Growing UK cyber

CISO wishlist: what can startups do better when selling in to enterprises?

Businesses are being bombarded with more cyber attacks in a greater number and variety than ever before. But while this could be considered good news for cyber startups to sell new solutions to enterprises, they still need to provide products that are attractive to an array of organisations. 

With a plethora of products on the market, it’s important that CISOs are able to seek out the best products to meet their specific needs – as well as understand what is best value for money. This is especially true in the wake of the pandemic,with homeworking changing the cyber needs of most businesses.

As the number of cyber attacks taking place continues to grow, we’ve also seen a proliferation of solutions that both potential customers and investors find hard to navigate. Despite this, it’s important CISOs cut through the marketing nonsense when finding the best product. And for me this always centres around value for money. 

A common solution I recommend organisations implement is an enterprise password manager, since most cyber attacks in the workplace are a result of weak passwords. It’s easy for businesses to implement and a robust password or access management policy can prevent a lot of damage being done by cyber criminals. 

Training is another solution that’s is also good value for money, since employees frequently fall victim to phishing attacks. For example there is Beauceron, which educates employees on what phishing is and looks like – as well as the importance of not clicking on suspicious looking links. 

It’s a massive red flag when cyber startups market their product as a silver bullet by stating one specific product alone is the solution to all the cyber needs of an organisation. This is rarely the case, with a multitude of different products working side by side required to provide adequate protection. 

Having a product that integrates with an enterprise’s existing IT infrastructure is key for a cyber startup to consider if they want to take the market by storm. It also helps if a product is easy to set up and is either maintained as part of the package or requires little maintenance. 

Put the customer first and thw power of clear communications 

Startups that take a more personable and case-by-case approach often come out on top. It’s important to understand what a customer requires.
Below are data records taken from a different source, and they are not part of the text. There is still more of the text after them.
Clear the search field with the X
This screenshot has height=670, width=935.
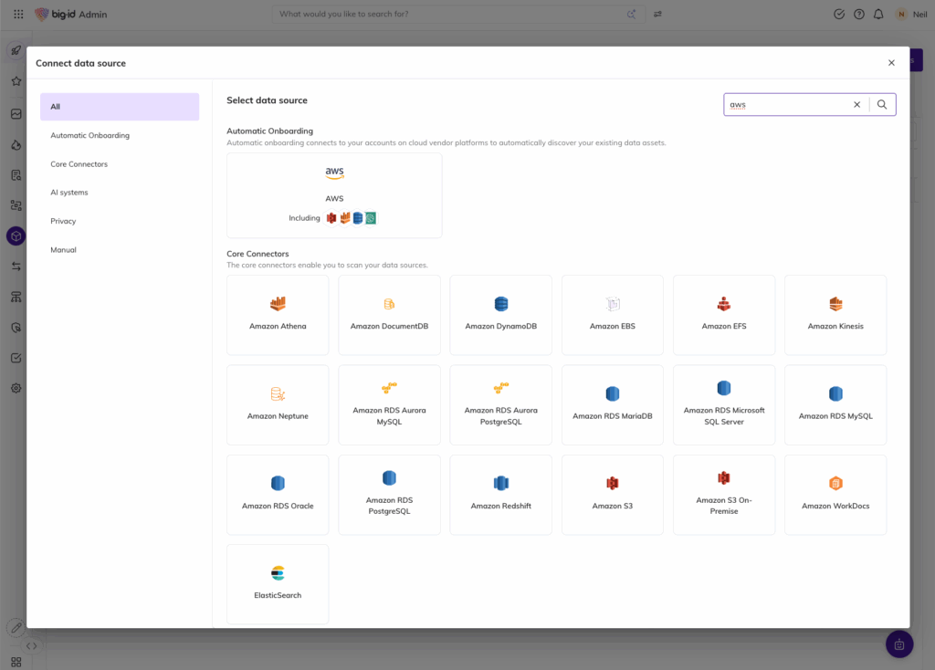coord(856,105)
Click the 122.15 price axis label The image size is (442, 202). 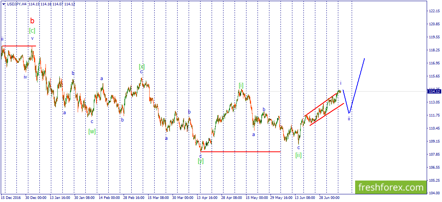[434, 11]
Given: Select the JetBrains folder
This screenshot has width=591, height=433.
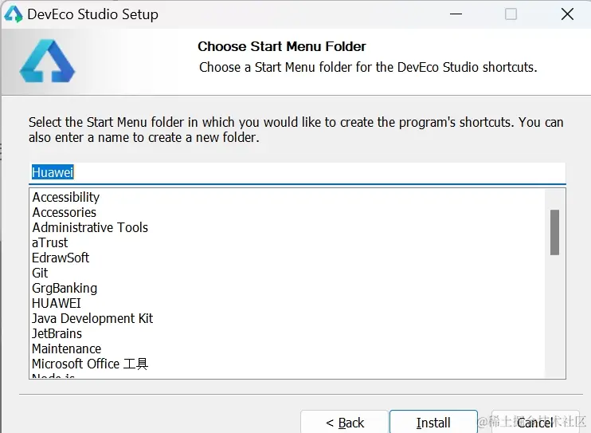Looking at the screenshot, I should tap(57, 333).
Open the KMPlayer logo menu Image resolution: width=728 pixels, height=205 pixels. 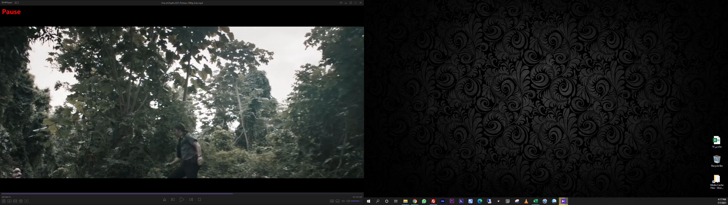[x=7, y=3]
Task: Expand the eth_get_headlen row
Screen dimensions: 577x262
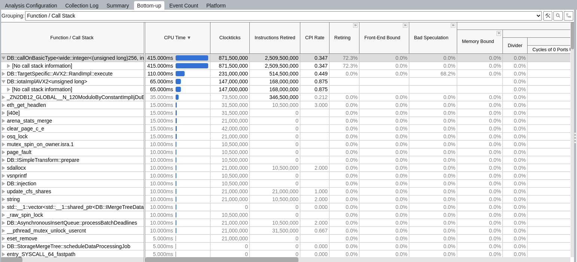Action: pyautogui.click(x=4, y=105)
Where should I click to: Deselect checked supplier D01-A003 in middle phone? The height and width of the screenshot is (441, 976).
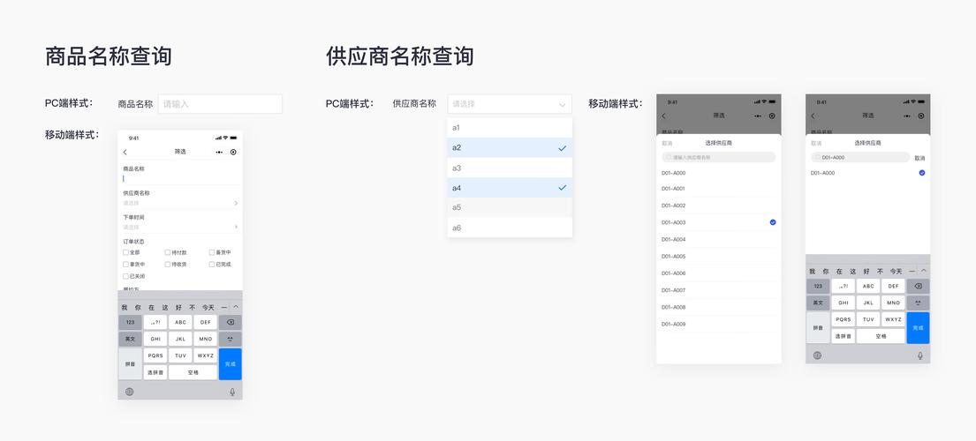[772, 222]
There’s no point in building a fantastic product if it’s going to be tricky for a customer to use. If it requires them to recruit a cyber specialist to manage and operate, it will be a much harder sell. 

Startups also need to speak in plain English and avoid marketing patter that states the obvious. CISOs and security staff will be very busy, so your initial approach is key. Cold calls and generic marketing emails will be off-putting for many. 

Personally, I’m at my most open while at conferences and seminars. It’s great to hear about a case study of an existing customer and have the chance to see a demonstration. Work hard on your elevator pitch to obtain that initial spark of interest. Pay attention to the usability and visuals of your product. Your user base is likely to be very different to the person signing off the budget. For example, a security analyst will want to manipulate the data every which way whereas a CISO will want to see the trends, and the CTO will be considering whether the dashboard will look good displayed on the wall to impress new customers.

It’s important startups do all they can to provide the solutions customers are after and to stand out from the crowd. Understanding the customer and providing products that meet their needs must always be at the front of mind for a startup wanting to make waves. 

Cath Goulding, is a CISO at Nominet – the company that guards the UK domain registry and delivers cyber services to the government and enterprises.